Segment Start: Source material
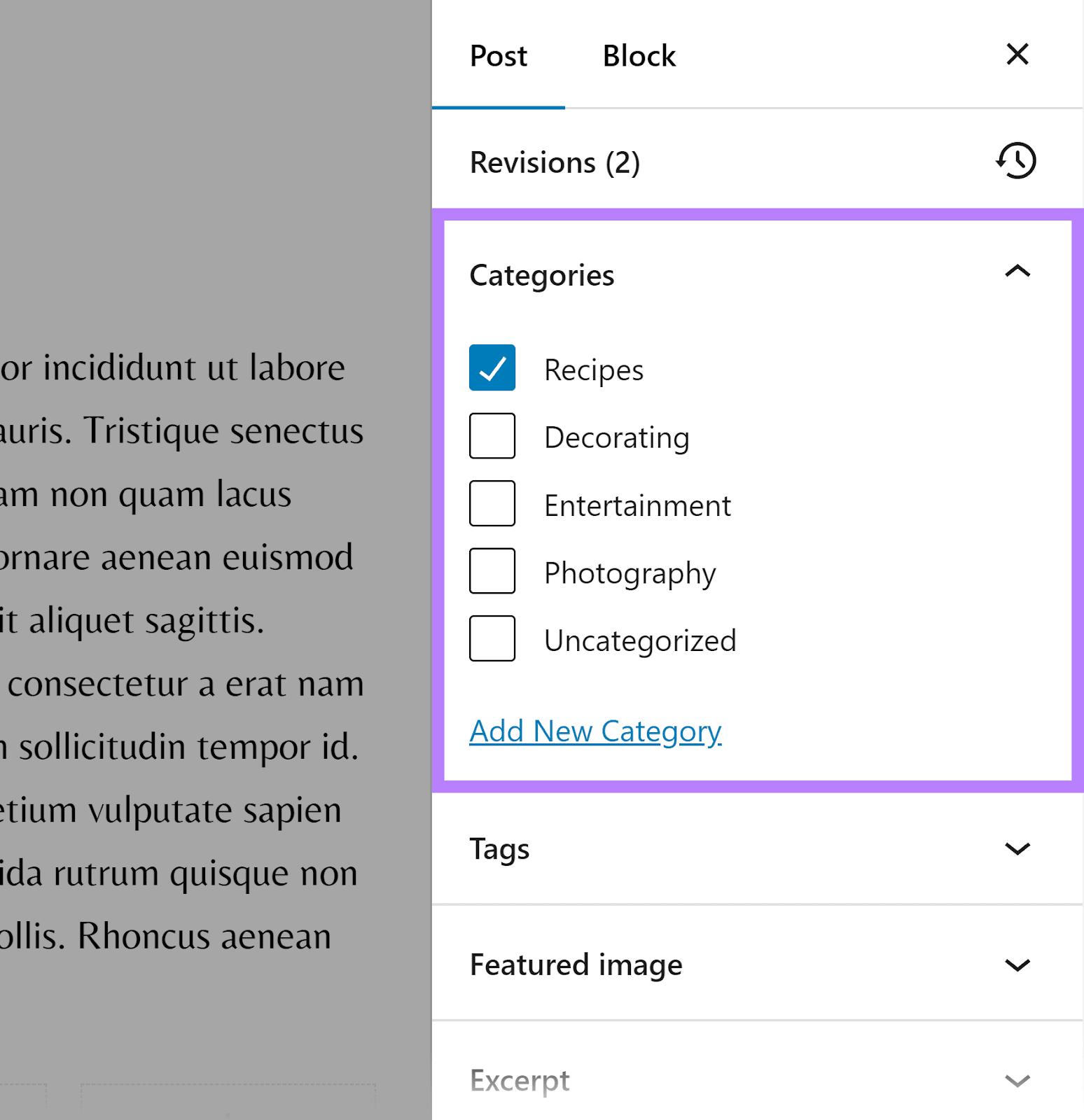1084x1120 pixels.
Task: Open revision history via the clock icon
Action: 1016,161
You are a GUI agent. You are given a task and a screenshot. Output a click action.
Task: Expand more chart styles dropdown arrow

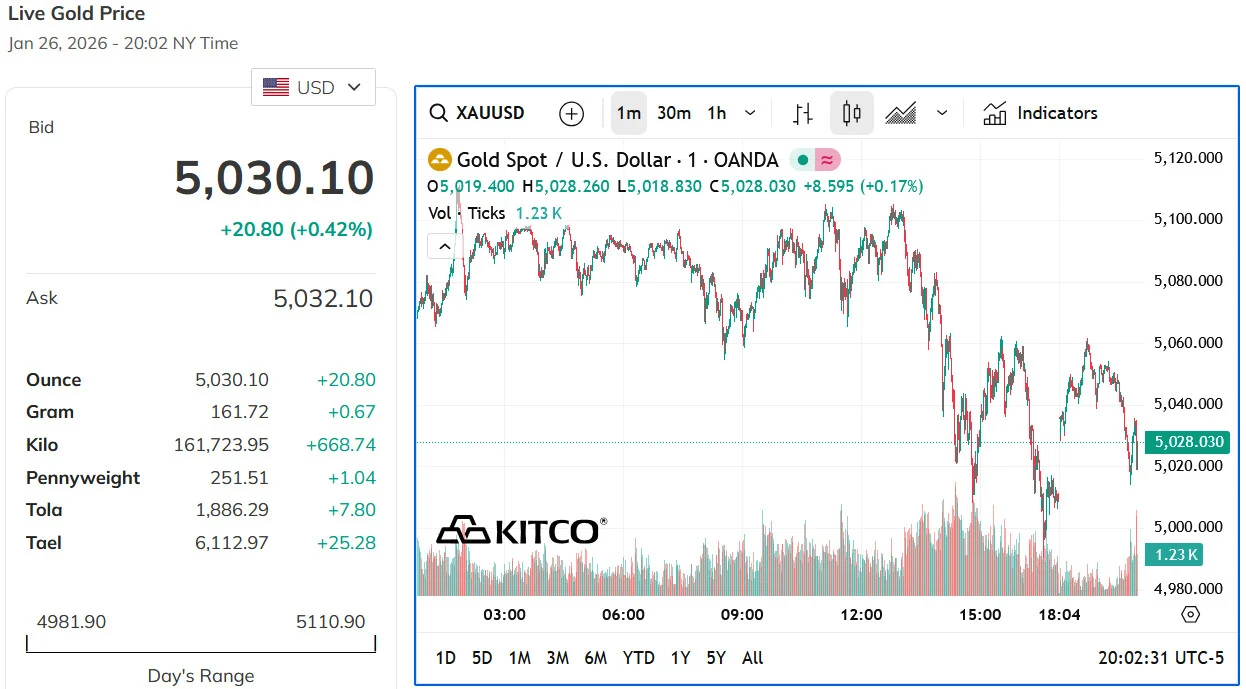[941, 113]
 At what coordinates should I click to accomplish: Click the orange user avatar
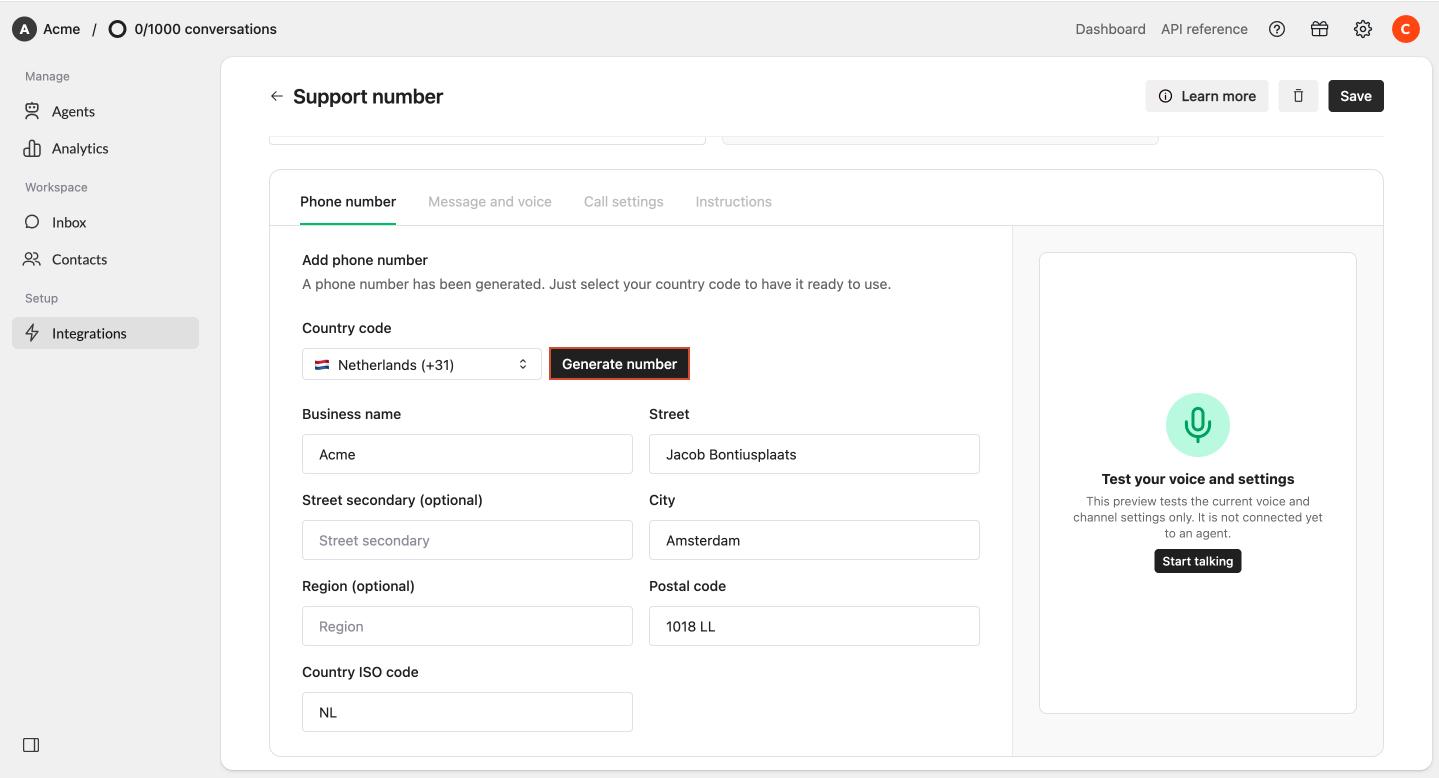point(1406,29)
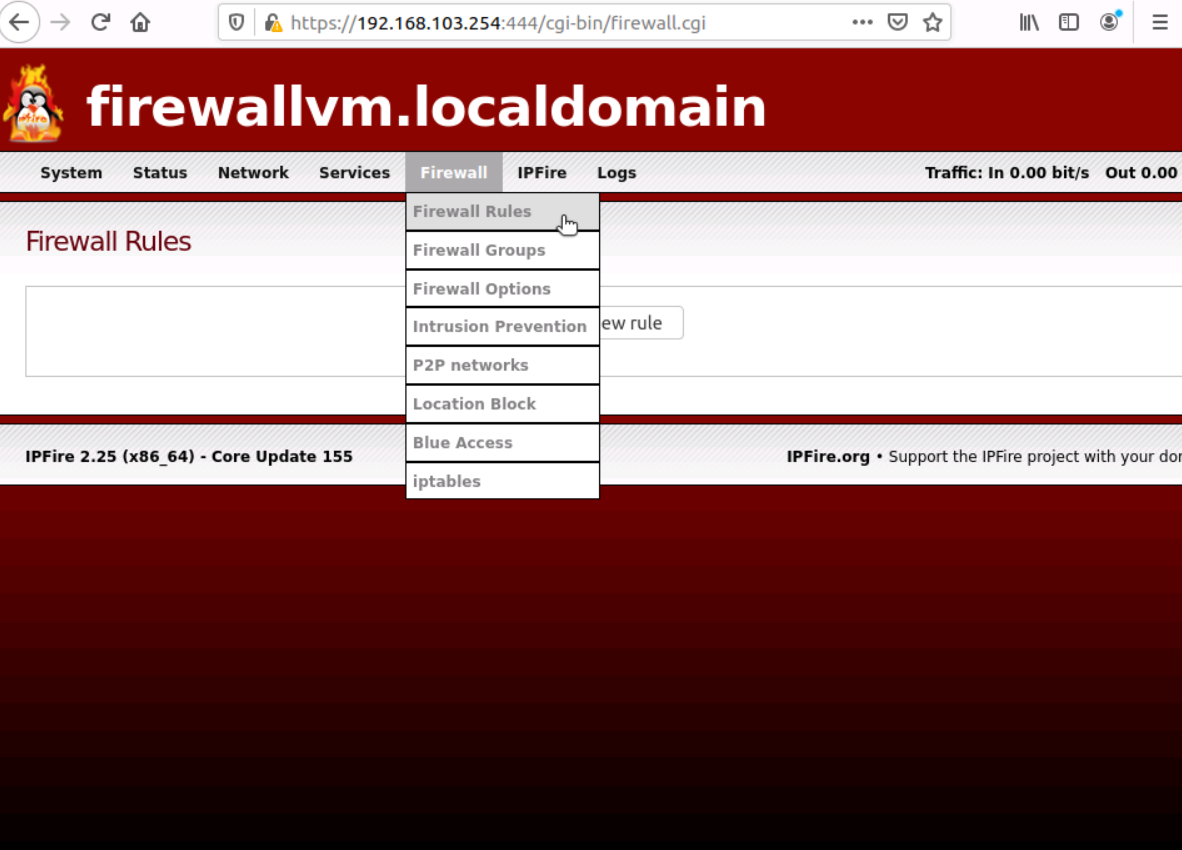Go to the browser home icon
1182x850 pixels.
pos(140,22)
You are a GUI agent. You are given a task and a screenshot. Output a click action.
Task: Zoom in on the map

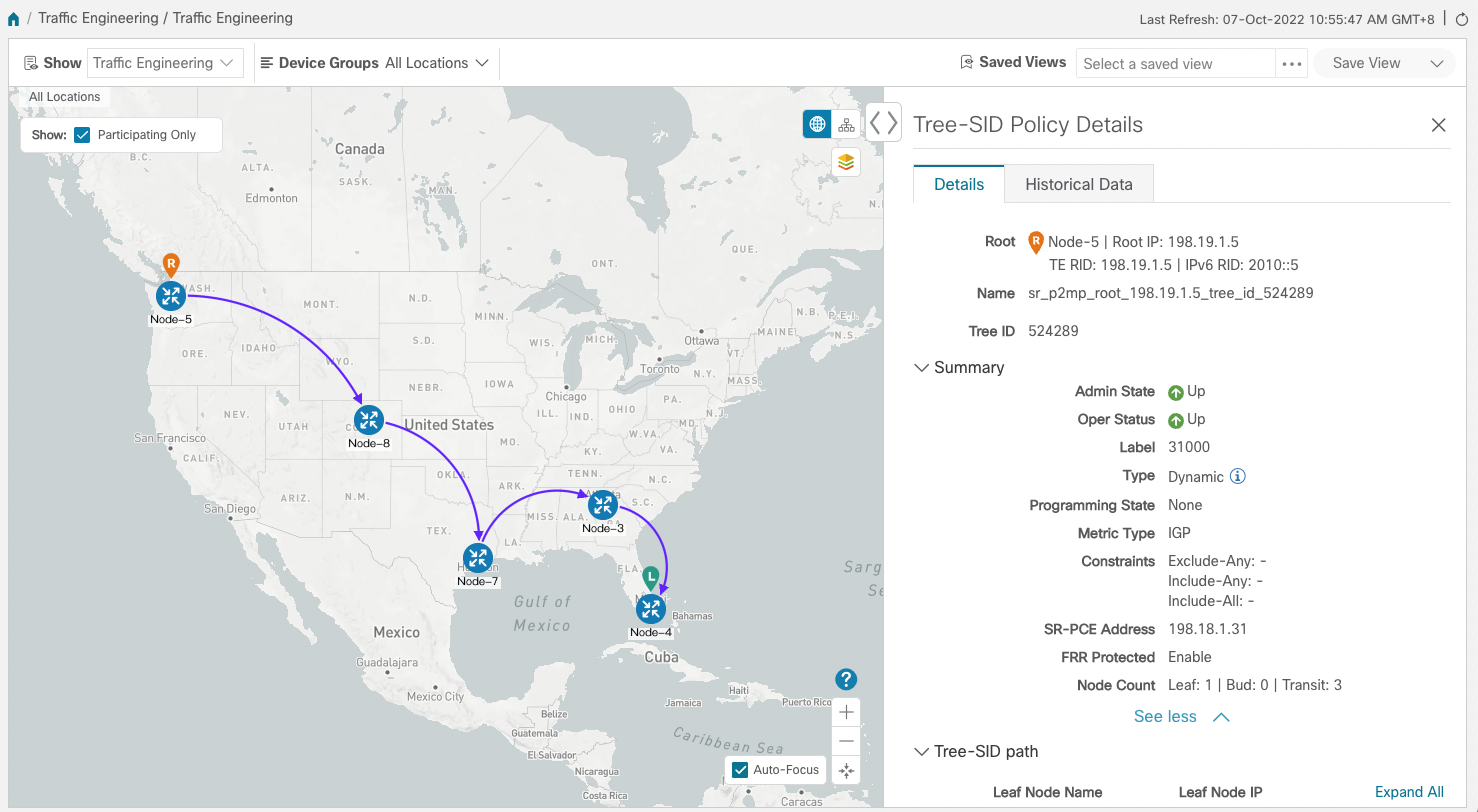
Segment End: Source material
-- Brief --
Copy, exactly and exclusively, the lines beginning with the one that contains "Task: Expand more chart styles dropdown arrow" and ending with the last line of the listing; pictures are to be omitted.

-- Response area --
Task: Expand more chart styles dropdown arrow

[941, 113]
 At what coordinates should I click to accomplish: Click the orange user avatar
point(1406,29)
Go to the browser home icon
1182x850 pixels.
pos(140,22)
You are a GUI agent. You are given a task and a screenshot. Output a click action.
Task: Zoom in on the map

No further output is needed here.